The European Commission has since created the Freeze and Seize Task Force to aid sanctions enforcement. The US has similarly created Task Force KleptoCapture. Both task forces are complemented by the Russian Elites, Proxies, and Oligarchs Multilateral Task Force comprising G7 countries, Australia, and the EU to allow transnational cooperation in targeting Russian assets.

Mr Firestone notes that the White House even proposed to amend laws to expedite the forfeiture of Russian oligarchs’ assets; to double the statute of limitations period for introducing money laundering charges and forfeiture actions related to the charges to 10 years; and to expand the scope of the Racketeer Influenced and Corrupt Organizations Act (RICO) to include some criminal violations of sanctioning acts. RICO has been successfully used to combat organized crime, and “could be a very powerful tool in combating sanctions evasion,” says Mr Firestone.

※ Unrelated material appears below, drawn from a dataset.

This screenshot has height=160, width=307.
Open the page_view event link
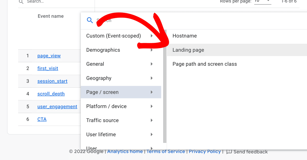[x=49, y=56]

All actions point to Western sanctioning authorities’ seriousness in going after Russian oligarchs’ assets. The enforcement may take a deep bite into their  assets to make the sanctions hurt and influence behavior as sanctions are intended to.

Battle Could Last for Years

The sanctions battle between Western governments and the oligarchs could be as long as or longer than the Russia-Ukraine war itself. Mr Usmanov is appealing the EU’s imposition of sanctions on him at the EUs General Court, and one can expect further legal challenges on both sides of the Atlantic.

This is doubly true as momentum grows for not only freezing assets but also seizing them to provide financial assistance to Ukraine. In many countries, statutory modifications, akin to the White House proposal, will be required to implement seizures.

With the European Convention of Human Rights (ECHR) not clear on whether expropriation without compensation through sanctions is permissible, any legislative change may be litigated on human rights grounds in the EU and the UK, which is still a participant of the ECHR.

Canadian Deputy Prime Minister Chrystia Freeland suggested at the G7 finance ministers’ May meeting of letting the oligarchs buy their way out of sanctions and using the generated revenue to support Ukraine, which would bypass the legal issues of trying to confiscate their assets.

Sanctions against oligarchs are a hotly contested, dynamic issue with no signs of abatement. While sanctions escalate and regulators work together amid all the legal changes and challenges, you can expect much more action in this space for some time to come.